Evidence from several surveys suggests that the competition from various states within the US has contributed to the growth and expansion of casinos. Some studies have suggested that most states in the US legalized casinos in an effort to stop their own gamblers from travelling to other gambling states.
Gambling cities such as Las Vegas and Atlantic City have in the past been seen as significant tourist attraction destinations. By legalizing casinos, these states would enjoy and benefit from gaming tourism, which has been very successful in Las Vegas (Vaughan & Siegel 110).
It has been noted that most states considered the legalization of casinos to keep their own gamblers from touring other states. The ripple effect of this is that it has created job opportunities within the gambling states. The casino business has a ripple effect on the hotel industry.
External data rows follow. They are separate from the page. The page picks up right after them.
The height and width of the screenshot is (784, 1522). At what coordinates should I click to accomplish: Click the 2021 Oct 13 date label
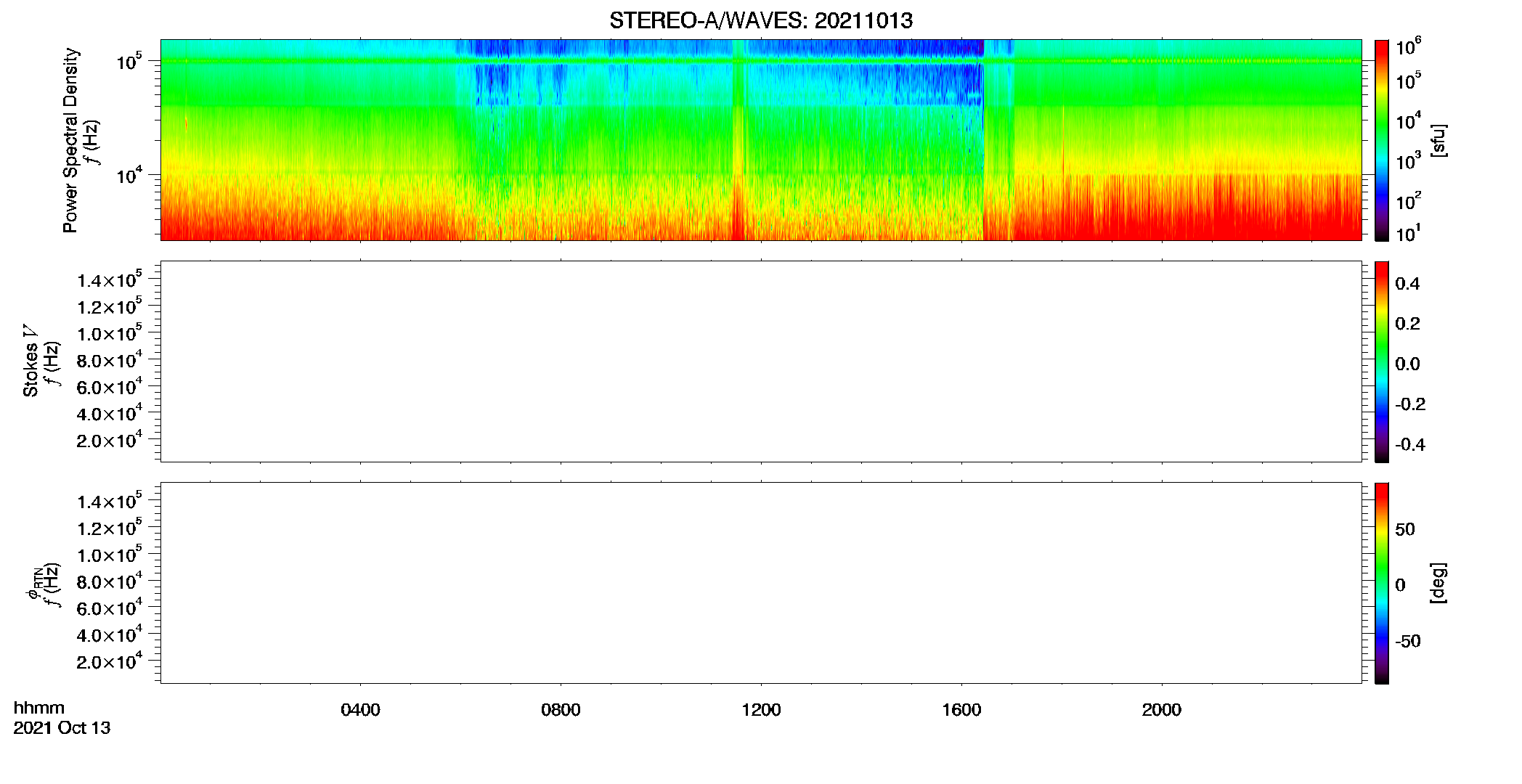62,728
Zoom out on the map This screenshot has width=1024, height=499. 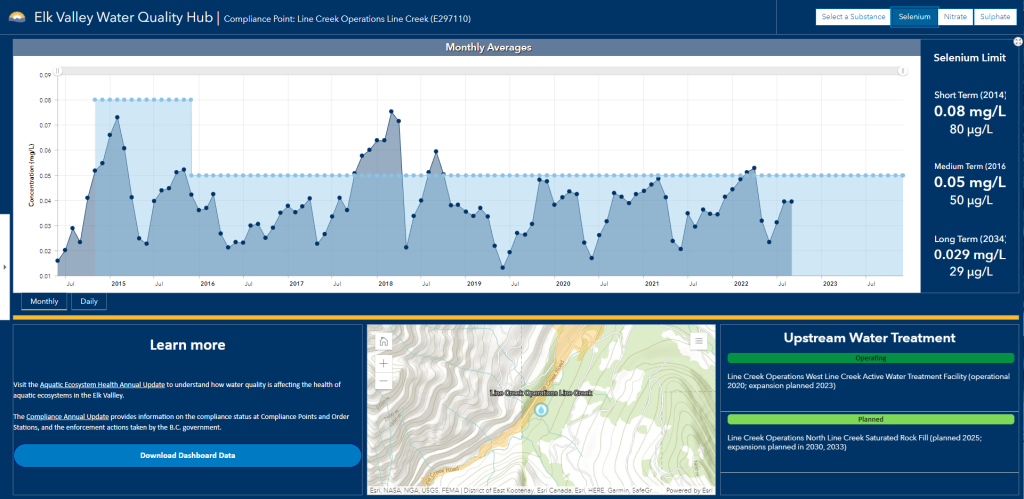384,382
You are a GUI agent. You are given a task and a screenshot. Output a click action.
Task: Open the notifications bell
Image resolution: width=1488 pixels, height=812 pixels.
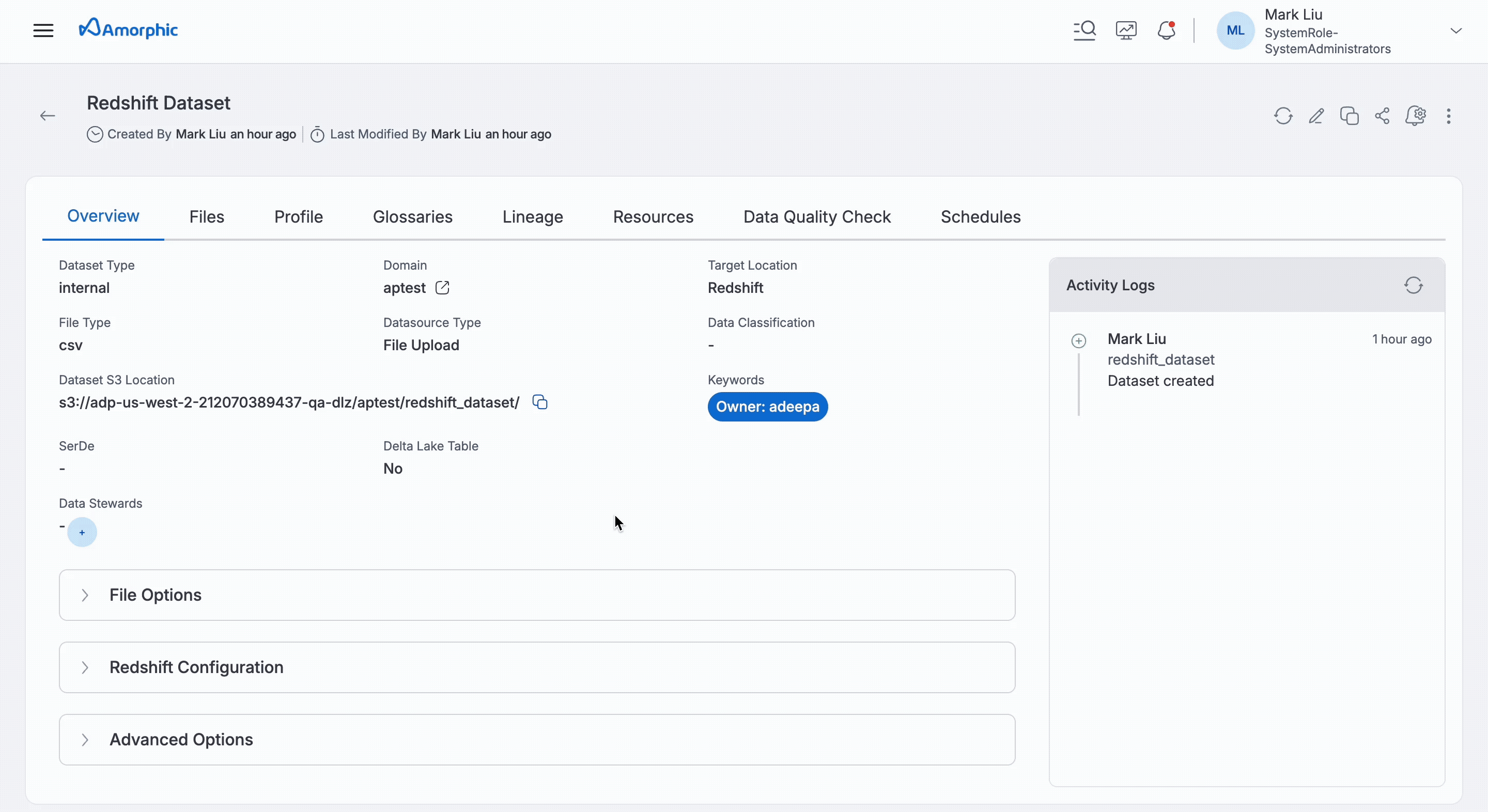[1166, 30]
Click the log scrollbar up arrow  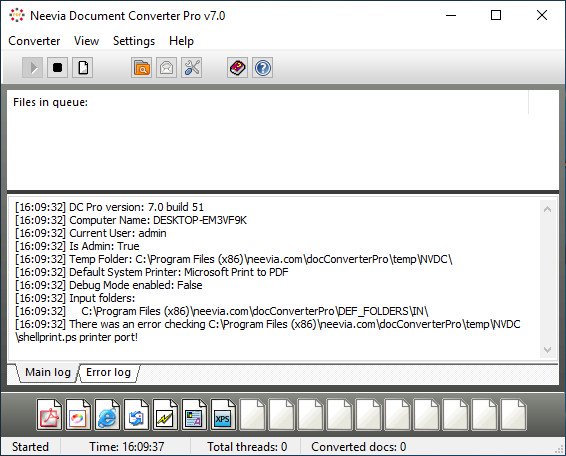click(x=548, y=209)
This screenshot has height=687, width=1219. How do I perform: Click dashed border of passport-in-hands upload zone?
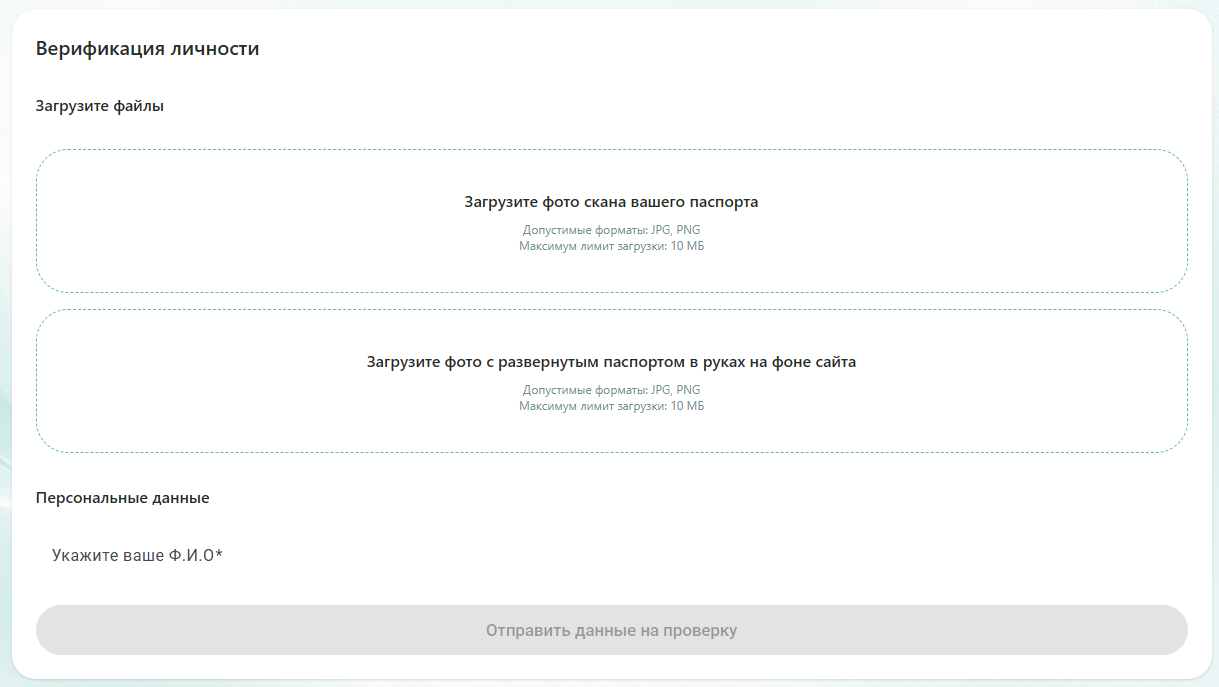point(611,310)
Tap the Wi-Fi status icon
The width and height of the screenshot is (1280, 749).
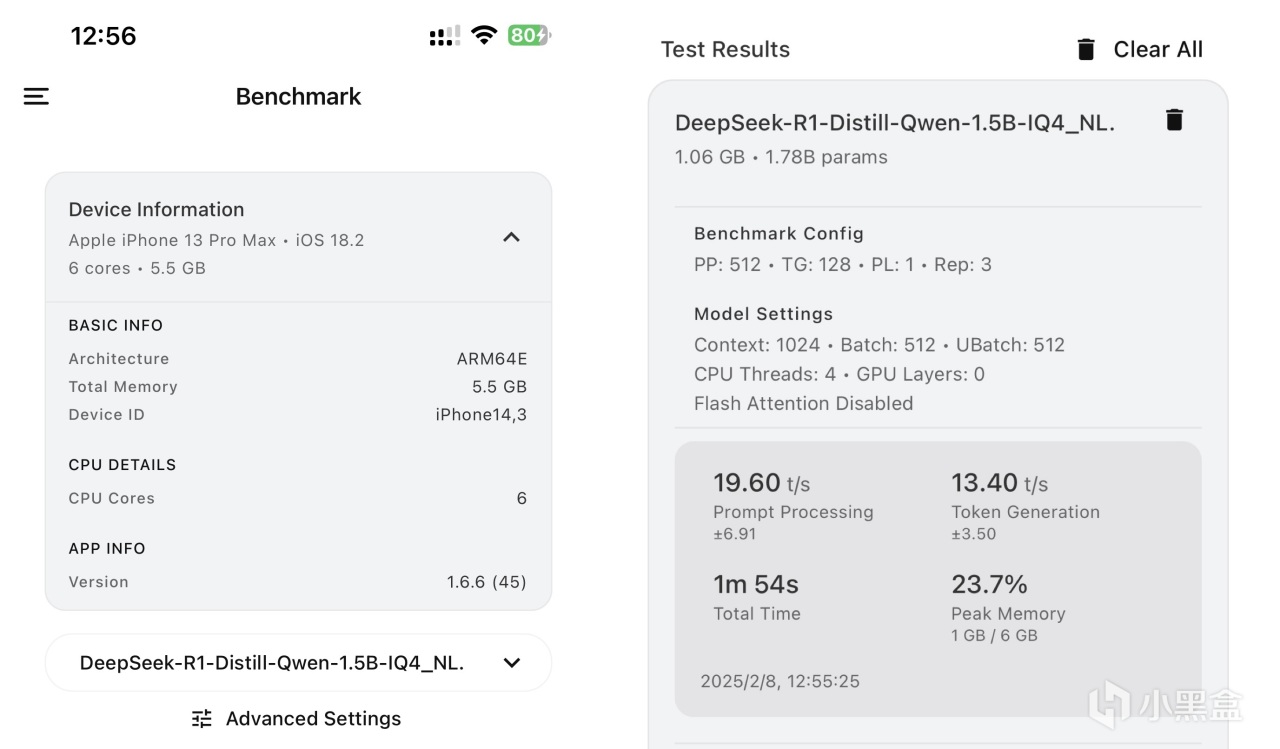pyautogui.click(x=484, y=36)
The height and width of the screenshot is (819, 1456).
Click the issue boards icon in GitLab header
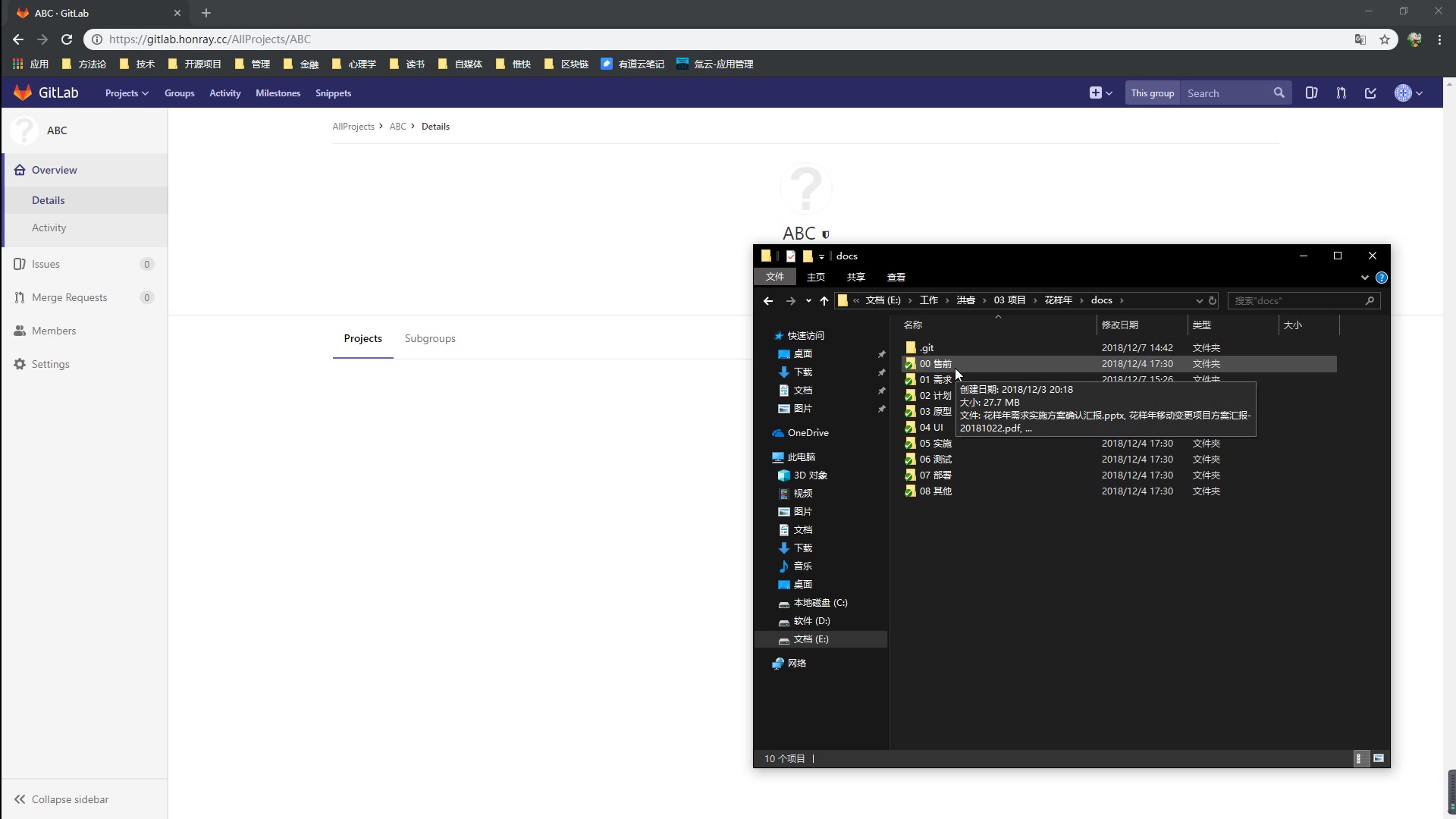[x=1313, y=93]
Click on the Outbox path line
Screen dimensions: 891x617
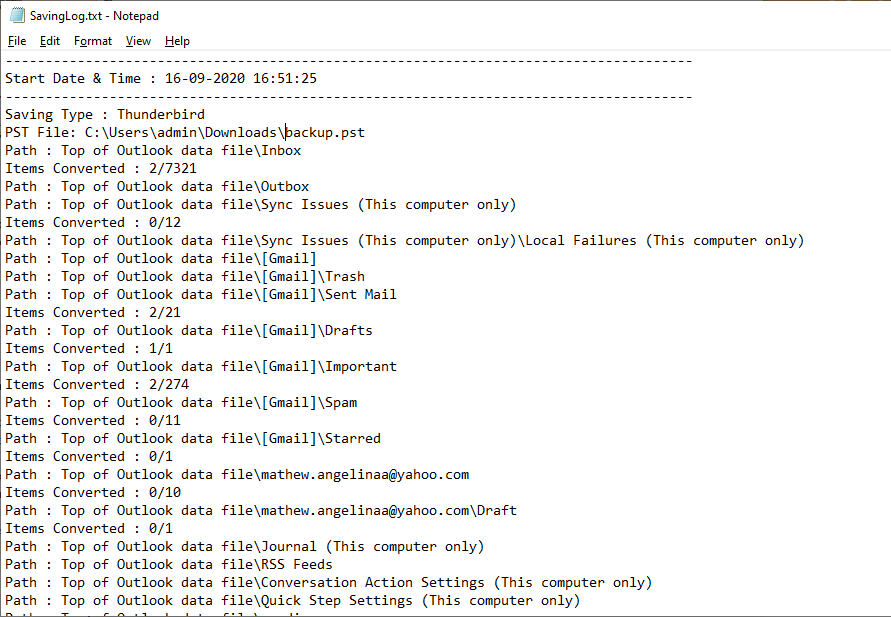pos(157,186)
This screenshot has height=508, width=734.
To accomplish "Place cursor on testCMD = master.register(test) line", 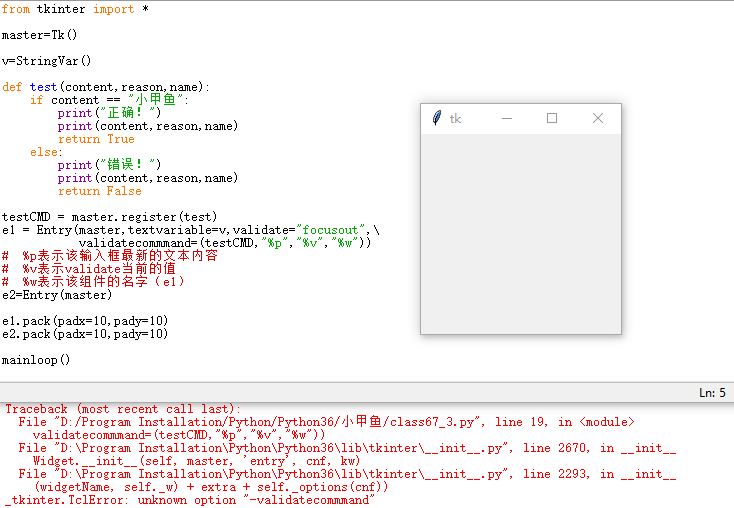I will click(x=109, y=217).

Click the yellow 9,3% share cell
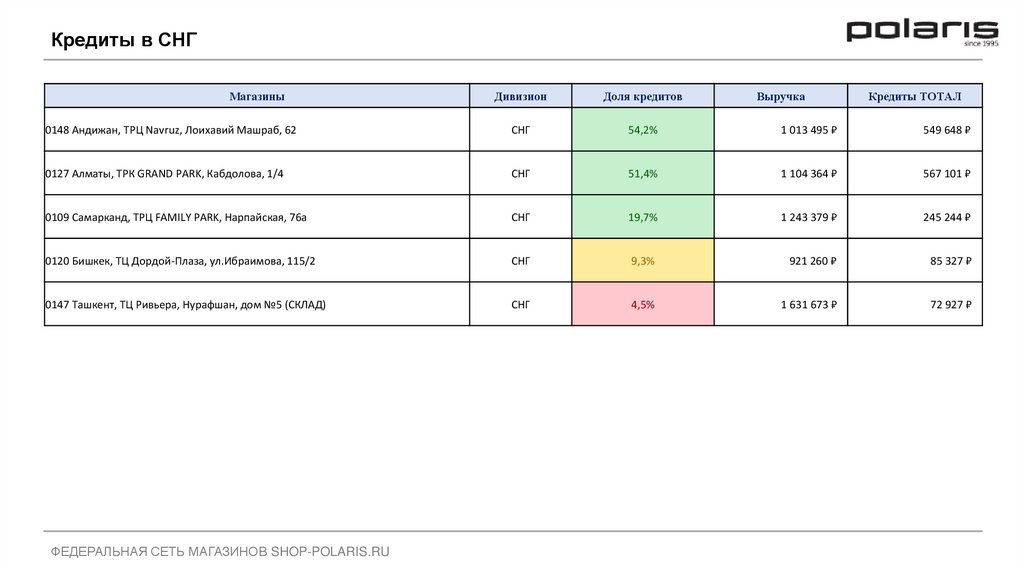tap(643, 261)
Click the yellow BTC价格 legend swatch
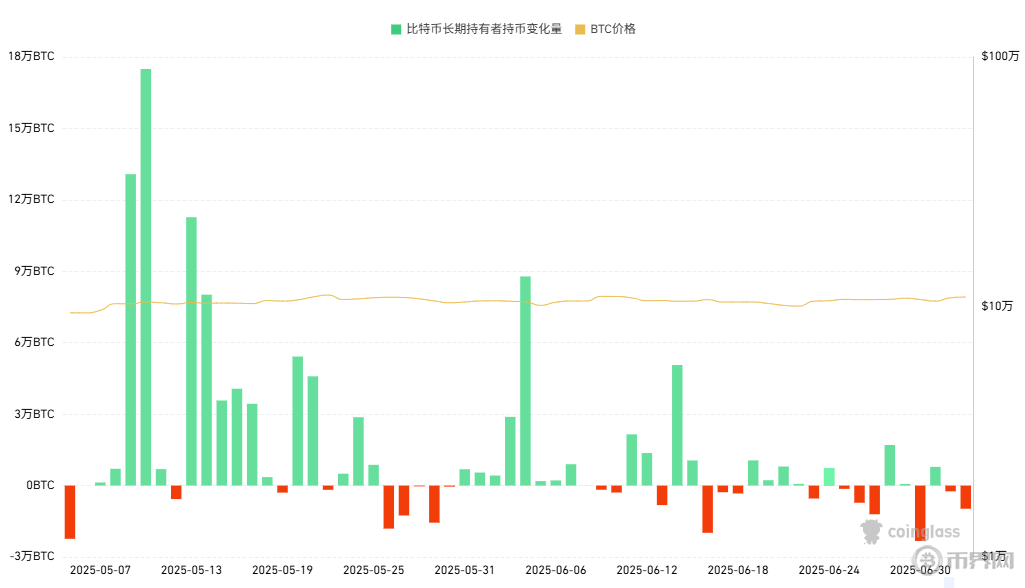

As casinos continue to increase, they have led to an increase in hotels and by extension the demand for more employees to man these hotels.
Most of the casino jobs are permanent in nature, and the employees also enjoy other employment benefits. Some of these benefits include higher wages, bonuses, and tips. It is also argued that the legalization of casinos was adopted because casinos have a positive influence on other sectors of the economy. Some of the effects associated with the expansion of casinos include acting as a catalyst to the state economies, creation of employment opportunities, and exerting pressure on rural wages leading to an increase in the wage rate.
Gambling is also known to lower the demand for public assistance hence reducing the recurrent expenditure of the state. Another reason that has led to the rapid expansion and growth of casinos, is the availability of advanced and reliable infrastructure such as airports, seaports, and highways, which encourage gaming tourism (Vaughan & Siegel 108).
The growth and expansion of casinos has been fueled by competition from individual states to obtain revenue and taxes. Taxes levied on casinos are generally higher than what is charged on other sectors. Casino gambling also attracts gaming tourism, which boosts the local hotel industries. Most states went ahead to legalize casinos, and these are the reasons for the rapid expansion of casinos.
Works Cited
Vaughan, Williams L, and D. S. Siegel. The Oxford Handbook of the Economics of Gambling, New York: Oxford University Press, 2013. Print.